Vesting Many times the founders will argue that they should be fully vested in their equity in the company when the deal closes because of all the work they’ve done before the closing. However, from an investor’s point of view, the day the deal closes is day one and there is considerable work to be done for the founders to earn their shares and justify the claims that induced the investment. A variety of compromises are possible. I frequently see management with 20 to 25 percent of their equity vested at closing and the balance vesting over four years. Many investors favor a one-year cliff and then monthly or quarterly vesting after that. I resist acceleration of vesting because of an IPO or sale of the company for a number of reasons. Equity is typically provided to founders and management to assure that they will remain with the company for a period of time. Performance triggers to vesting can be used but raise a host of other independent issues. In fact, the time of an IPO is precisely the time when continuing “golden handcuffs” is most important. Public investors and underwriters want to make certain that management remains in place after their investment. Many sophisticated acquirers feel the same way about a post-sale period and penalize companies and their selling stockholders if there is acceleration of vesting at the time of sale. Indeed, there is no guarantee that a sale is a “success” and mandatory acceleration might be providing a reward for failure. Finally, there are a number of venture capitalists who have policies precluding so-called single trigger acceleration, and this could become an issue in a later round.
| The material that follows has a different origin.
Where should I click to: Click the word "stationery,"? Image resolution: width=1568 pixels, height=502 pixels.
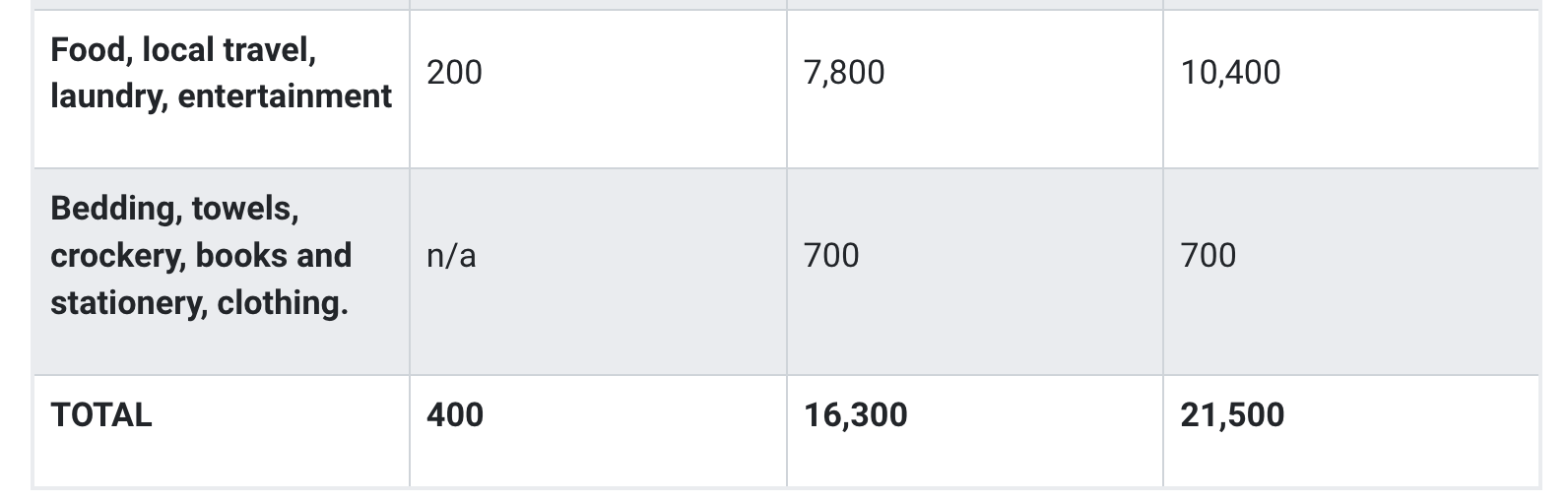tap(128, 303)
Termination for Cause Termination for cause and the definition of “cause” seem to have become flash points in negotiations in recent years, if not at the term sheet phase then in the negotiations of basic documents. In the real world after all the lawyers get done, almost no one admits that they have been fired for cause. That being said, there is no reason not to have a good, tight definition of cause in a transaction. At a minimum, it will shape negotiations on termination, but it also will set forth the company’s expectations of its employees. The way we typically handle this issue in negotiation is to ask the CEO to take off the CEO’s employee hat and consider how he or she as CEO wants to manage these issues with every other person employed by the company. Most CEOs get it after that.
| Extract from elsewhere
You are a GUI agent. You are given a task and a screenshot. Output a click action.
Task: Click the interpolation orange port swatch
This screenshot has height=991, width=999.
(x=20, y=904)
Conclusion: There is no perfect term sheet, just as there is no perfect deal. The term sheet is simply a manifestation of the deal prepared against the background of expectations of both parties. A lot of the terms have to be worked out on a person-to-person basis to achieve the basic business understanding that underpins the deal and shapes the parties’ future relationship. I’m one of those lawyers who think that the best documents are the ones that I draft, that people sign, and that never come out of the drawer.